Recorded data:
########
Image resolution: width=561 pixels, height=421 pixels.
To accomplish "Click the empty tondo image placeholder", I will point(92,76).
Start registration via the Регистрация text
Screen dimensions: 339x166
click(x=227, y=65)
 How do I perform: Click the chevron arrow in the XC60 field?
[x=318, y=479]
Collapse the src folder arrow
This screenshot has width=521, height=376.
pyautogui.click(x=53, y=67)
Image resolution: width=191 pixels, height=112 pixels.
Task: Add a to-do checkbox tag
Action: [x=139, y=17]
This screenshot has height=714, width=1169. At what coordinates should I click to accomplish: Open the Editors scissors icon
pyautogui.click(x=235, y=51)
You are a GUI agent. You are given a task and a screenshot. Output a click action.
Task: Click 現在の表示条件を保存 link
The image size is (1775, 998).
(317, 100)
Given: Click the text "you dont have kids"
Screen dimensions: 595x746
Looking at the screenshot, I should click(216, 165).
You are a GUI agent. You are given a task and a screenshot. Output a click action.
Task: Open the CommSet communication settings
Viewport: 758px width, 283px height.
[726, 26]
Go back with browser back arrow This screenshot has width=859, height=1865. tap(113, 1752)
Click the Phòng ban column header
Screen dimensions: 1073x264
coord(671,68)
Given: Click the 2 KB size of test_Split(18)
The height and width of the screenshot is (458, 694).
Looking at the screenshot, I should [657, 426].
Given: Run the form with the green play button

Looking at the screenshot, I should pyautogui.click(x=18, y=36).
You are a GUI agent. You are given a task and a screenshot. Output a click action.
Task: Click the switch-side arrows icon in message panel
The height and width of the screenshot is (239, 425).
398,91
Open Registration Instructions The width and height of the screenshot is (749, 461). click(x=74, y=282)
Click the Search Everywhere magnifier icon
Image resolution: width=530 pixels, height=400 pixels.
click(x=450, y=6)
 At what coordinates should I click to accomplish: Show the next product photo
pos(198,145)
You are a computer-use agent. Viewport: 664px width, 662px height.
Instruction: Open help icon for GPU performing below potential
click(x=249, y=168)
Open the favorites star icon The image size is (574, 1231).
########
# Exercise details
Could you write out all the records exactly, please?

# Response
Image resolution: width=561 pixels, height=421 pixels.
To accomplish "Click the empty tondo image placeholder", I will point(92,76).
Start registration via the Регистрация text
Screen dimensions: 339x166
click(x=227, y=65)
 How do I perform: Click the chevron arrow in the XC60 field?
[x=318, y=479]
Collapse the src folder arrow
This screenshot has width=521, height=376.
pyautogui.click(x=53, y=67)
Image resolution: width=191 pixels, height=112 pixels.
Task: Add a to-do checkbox tag
Action: [x=139, y=17]
This screenshot has height=714, width=1169. At what coordinates should I click to accomplish: Open the Editors scissors icon
pyautogui.click(x=235, y=51)
You are a GUI agent. You are given a task and a screenshot. Output a click action.
Task: Click 現在の表示条件を保存 link
The image size is (1775, 998).
(317, 100)
Given: Click the text "you dont have kids"
Screen dimensions: 595x746
Looking at the screenshot, I should click(216, 165).
You are a GUI agent. You are given a task and a screenshot. Output a click action.
Task: Open the CommSet communication settings
Viewport: 758px width, 283px height.
[726, 26]
Go back with browser back arrow This screenshot has width=859, height=1865. tap(113, 1752)
Click the Phòng ban column header
Screen dimensions: 1073x264
coord(671,68)
Given: Click the 2 KB size of test_Split(18)
The height and width of the screenshot is (458, 694).
Looking at the screenshot, I should [657, 426].
Given: Run the form with the green play button

Looking at the screenshot, I should pyautogui.click(x=18, y=36).
You are a GUI agent. You are given a task and a screenshot. Output a click action.
Task: Click the switch-side arrows icon in message panel
The height and width of the screenshot is (239, 425).
398,91
Open Registration Instructions The width and height of the screenshot is (749, 461). click(x=74, y=282)
Click the Search Everywhere magnifier icon
Image resolution: width=530 pixels, height=400 pixels.
click(x=450, y=6)
 At what coordinates should I click to accomplish: Show the next product photo
pos(198,145)
You are a computer-use agent. Viewport: 664px width, 662px height.
Instruction: Open help icon for GPU performing below potential
click(x=249, y=168)
Open the favorites star icon The image size is (574, 1231).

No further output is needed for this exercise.